> **WHAT THE TASK ASKS**: I need each line of the entries below that includes the string "avatar".

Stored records

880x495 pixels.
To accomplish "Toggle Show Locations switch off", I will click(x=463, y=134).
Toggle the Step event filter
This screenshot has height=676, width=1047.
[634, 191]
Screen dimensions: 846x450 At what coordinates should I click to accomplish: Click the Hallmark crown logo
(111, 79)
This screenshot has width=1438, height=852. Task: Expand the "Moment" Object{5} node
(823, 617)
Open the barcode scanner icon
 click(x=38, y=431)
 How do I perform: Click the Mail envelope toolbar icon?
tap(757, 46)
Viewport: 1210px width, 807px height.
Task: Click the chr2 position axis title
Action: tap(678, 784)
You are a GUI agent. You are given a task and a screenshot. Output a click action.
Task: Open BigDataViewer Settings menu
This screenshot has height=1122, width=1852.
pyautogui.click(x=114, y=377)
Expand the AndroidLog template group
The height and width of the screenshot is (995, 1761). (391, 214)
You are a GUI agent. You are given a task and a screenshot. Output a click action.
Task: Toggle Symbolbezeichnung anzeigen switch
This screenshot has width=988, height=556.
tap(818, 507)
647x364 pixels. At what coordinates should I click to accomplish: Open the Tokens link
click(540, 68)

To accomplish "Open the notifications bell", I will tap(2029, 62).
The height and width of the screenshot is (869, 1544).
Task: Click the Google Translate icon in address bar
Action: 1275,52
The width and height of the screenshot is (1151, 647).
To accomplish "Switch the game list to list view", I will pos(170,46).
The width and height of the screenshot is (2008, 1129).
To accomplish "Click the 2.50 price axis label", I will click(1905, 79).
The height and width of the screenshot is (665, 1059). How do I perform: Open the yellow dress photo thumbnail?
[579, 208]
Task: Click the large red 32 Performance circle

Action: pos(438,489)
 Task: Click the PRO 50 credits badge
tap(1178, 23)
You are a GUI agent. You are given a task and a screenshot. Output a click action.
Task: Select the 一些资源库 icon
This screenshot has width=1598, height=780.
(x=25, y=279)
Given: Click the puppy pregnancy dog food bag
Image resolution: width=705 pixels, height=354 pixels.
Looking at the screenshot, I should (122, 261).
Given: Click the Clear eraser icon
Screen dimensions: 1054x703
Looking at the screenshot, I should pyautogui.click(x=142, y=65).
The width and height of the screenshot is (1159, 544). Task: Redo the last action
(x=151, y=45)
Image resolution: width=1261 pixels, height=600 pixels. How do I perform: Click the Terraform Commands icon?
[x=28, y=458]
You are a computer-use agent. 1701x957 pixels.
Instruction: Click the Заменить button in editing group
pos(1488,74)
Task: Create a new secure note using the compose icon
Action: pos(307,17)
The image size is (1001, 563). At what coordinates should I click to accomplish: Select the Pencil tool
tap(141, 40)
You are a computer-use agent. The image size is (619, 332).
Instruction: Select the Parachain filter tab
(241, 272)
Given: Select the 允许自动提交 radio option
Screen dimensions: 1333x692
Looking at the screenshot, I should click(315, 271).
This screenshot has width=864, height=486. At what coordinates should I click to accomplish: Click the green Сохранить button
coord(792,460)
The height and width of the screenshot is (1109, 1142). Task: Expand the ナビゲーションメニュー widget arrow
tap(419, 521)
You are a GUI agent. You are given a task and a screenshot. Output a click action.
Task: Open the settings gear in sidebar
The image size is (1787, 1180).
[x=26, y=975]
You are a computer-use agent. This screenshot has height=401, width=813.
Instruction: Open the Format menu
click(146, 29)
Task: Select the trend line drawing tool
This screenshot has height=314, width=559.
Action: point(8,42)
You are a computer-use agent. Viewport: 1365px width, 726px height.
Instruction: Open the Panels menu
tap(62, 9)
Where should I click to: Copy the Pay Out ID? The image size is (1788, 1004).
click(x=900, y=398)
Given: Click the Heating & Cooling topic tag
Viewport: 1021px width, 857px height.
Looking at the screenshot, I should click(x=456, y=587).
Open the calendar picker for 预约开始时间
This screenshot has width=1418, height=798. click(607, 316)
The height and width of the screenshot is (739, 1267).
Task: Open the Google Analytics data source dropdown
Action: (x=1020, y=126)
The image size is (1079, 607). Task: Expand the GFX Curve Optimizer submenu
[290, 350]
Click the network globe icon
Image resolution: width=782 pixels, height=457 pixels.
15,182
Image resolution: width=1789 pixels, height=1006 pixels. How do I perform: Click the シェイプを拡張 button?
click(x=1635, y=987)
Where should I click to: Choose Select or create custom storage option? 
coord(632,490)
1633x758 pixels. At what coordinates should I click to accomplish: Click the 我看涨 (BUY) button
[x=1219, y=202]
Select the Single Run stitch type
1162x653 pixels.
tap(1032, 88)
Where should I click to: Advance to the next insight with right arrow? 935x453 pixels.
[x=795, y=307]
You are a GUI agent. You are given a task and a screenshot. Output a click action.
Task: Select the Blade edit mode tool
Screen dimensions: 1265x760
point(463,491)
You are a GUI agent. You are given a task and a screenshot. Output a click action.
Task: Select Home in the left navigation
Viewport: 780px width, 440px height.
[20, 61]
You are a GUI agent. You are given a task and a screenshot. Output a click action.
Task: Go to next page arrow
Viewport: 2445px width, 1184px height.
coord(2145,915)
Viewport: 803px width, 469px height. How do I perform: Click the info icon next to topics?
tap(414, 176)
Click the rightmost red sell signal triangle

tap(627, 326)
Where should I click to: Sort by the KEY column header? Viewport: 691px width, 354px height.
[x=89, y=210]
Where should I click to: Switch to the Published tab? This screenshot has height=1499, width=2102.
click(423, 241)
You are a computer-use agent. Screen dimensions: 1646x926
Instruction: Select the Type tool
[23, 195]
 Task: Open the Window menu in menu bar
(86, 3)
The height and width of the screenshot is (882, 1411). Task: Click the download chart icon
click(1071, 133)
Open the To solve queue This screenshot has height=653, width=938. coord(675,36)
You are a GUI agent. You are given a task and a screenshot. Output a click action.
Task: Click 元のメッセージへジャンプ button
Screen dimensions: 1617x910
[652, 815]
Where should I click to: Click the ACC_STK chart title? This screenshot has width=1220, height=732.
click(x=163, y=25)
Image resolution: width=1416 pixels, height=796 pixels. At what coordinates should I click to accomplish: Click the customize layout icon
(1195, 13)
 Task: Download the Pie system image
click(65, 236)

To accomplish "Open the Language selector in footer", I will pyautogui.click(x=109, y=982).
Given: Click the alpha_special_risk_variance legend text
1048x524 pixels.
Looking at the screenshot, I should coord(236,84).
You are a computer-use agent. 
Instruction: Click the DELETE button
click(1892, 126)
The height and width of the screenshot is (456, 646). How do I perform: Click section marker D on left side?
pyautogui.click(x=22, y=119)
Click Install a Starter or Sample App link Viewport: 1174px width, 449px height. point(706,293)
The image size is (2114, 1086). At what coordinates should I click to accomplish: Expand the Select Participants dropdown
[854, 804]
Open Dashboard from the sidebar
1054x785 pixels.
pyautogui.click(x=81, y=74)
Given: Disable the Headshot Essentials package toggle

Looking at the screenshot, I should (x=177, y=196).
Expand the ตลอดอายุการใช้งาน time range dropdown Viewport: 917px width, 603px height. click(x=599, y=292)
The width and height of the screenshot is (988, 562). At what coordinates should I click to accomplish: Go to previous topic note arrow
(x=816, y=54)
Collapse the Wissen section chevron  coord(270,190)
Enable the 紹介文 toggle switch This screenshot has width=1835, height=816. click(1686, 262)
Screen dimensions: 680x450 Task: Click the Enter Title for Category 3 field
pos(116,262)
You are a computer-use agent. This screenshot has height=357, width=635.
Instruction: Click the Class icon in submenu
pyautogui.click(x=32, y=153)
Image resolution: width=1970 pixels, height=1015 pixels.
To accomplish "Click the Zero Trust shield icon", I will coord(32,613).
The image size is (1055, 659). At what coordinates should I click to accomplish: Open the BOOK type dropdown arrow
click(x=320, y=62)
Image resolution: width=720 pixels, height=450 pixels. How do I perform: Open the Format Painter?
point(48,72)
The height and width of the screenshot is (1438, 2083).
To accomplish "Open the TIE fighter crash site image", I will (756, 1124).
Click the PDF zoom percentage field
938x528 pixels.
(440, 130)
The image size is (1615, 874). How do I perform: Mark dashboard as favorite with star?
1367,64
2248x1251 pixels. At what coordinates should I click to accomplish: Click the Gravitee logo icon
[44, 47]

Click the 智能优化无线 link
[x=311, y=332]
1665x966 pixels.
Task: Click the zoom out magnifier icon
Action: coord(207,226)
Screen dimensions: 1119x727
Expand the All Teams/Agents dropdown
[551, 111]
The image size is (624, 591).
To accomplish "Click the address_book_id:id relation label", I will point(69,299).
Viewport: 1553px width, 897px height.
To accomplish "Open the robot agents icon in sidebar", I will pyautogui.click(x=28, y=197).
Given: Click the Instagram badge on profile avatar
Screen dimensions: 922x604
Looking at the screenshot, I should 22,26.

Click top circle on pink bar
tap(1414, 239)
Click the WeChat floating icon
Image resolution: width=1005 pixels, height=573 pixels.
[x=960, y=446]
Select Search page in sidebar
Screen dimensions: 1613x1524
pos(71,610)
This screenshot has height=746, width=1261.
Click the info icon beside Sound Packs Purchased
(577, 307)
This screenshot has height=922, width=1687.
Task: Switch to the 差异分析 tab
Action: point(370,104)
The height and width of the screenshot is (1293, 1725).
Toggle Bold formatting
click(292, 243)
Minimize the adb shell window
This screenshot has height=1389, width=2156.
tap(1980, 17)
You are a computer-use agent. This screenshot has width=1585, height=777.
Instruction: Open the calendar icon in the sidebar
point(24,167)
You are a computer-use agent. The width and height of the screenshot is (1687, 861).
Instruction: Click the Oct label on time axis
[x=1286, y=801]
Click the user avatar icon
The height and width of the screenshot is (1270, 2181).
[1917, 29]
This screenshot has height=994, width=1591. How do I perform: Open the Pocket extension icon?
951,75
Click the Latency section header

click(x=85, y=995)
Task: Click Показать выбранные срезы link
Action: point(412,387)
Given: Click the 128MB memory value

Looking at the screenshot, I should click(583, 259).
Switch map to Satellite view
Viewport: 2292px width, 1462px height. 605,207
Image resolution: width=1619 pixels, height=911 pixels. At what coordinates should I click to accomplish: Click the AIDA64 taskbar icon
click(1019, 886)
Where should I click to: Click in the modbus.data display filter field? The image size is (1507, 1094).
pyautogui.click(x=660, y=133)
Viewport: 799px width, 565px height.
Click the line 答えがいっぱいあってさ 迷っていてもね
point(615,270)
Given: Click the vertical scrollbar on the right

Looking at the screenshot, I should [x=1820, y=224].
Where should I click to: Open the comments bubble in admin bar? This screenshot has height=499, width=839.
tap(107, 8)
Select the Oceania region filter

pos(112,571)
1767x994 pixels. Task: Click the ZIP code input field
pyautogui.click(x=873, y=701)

> **ANSWER TO THIS PROBLEM**:
Given: Click the Instagram badge on profile avatar
Click the user avatar icon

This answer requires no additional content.